Why the shipping industry sails rough seas in cybersecurity
14 December 2018 https://techhq.com/2018/12/why-the-shipping-industry-sails-rough-seas-in...

Guidelines published by a conglomerate of shipping interests gives examples of terrible practice in the industry.

The shipping industry seems to be coming round to the notion that IT security is an issue that needs addressing. The third edition of “Guidelines on Cyber Security Onboard Ships” (PDF), published by a conglomeration of industry groups and shipping interests contains advice for shipping companies.

So far, so good. But the document also contains several examples of incidents that have taken place recently– some at sea in busy shipping lanes– which show the ease with which ingress to and compromise of onboard IT systems can be achieved.

As TechHQ has noted in the past, the IT systems of many ships are antiquated, and data concerning loading and navigation is exchanged from port to ship via plain text documents on USB sticks, deployed utilizing sneakerware. It seems that systems are only updated when the activities of ‘gremlins’ (as one ship’s captain termed the problems) become too troublesome to bear, by which time it’s often too late.

Practices of those involved in IT shipping onboard and in port, and manufacturers of ship-specific IT systems, are reportedly achieving little to ameliorate issues, but are providing the broader IT community with a seemingly endless series of handy examples of the world’s worst cybersecurity fails.

Like many industries last year, shipping had an unpleasant experience with Petya ransomware. A variant, NotPetya caused massive conglomerate Merck to have to wipe and reimage 4,000 servers and 45,000 PC clients at the cost of over $300 million.

And while the financial loss at this scale is appalling, it pales into insignificance when considering the potential losses– purely financial– that a directed incursion into shipping might produce. As this article explains, research by Pen Test Partners showed how simple retyping over data in .csv documents could cause catastrophic cargo loading patterns in container ships.

- **What is being asked**
Reproduce word for word the passage of the shipping cybersecurity article from "Like many industries" up to and including "over $300 million.". The data comes from a separate source and is unrelated to the shipping cybersecurity article.

- **Data entries**
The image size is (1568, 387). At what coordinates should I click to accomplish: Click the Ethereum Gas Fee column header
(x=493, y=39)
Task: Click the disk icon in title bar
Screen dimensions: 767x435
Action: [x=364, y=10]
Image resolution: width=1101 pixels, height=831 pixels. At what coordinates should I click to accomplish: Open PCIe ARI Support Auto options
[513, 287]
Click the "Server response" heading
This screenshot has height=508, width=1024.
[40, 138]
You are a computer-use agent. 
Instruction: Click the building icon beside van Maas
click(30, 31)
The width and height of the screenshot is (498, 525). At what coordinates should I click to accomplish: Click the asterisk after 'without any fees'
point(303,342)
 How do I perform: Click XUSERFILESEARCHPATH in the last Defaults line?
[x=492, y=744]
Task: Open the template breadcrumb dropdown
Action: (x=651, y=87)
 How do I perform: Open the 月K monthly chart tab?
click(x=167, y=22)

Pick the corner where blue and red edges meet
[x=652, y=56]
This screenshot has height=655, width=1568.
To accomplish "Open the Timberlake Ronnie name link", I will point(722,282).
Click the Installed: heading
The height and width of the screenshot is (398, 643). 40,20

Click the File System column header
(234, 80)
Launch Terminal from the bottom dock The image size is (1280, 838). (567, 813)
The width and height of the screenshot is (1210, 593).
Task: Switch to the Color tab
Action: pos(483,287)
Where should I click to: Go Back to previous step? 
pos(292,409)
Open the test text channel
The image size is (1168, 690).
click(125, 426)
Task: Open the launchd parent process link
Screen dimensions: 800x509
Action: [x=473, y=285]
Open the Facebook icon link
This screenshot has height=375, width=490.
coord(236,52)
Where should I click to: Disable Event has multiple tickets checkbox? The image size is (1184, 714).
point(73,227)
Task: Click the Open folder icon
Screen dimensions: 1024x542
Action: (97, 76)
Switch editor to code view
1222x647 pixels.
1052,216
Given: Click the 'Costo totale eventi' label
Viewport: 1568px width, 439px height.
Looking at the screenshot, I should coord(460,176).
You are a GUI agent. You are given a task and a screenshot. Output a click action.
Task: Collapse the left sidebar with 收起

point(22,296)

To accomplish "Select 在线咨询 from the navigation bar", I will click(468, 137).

- **Finished answer**
Like many industries last year, shipping had an unpleasant experience with Petya ransomware. A variant, NotPetya caused massive conglomerate Merck to have to wipe and reimage 4,000 servers and 45,000 PC clients at the cost of over $300 million.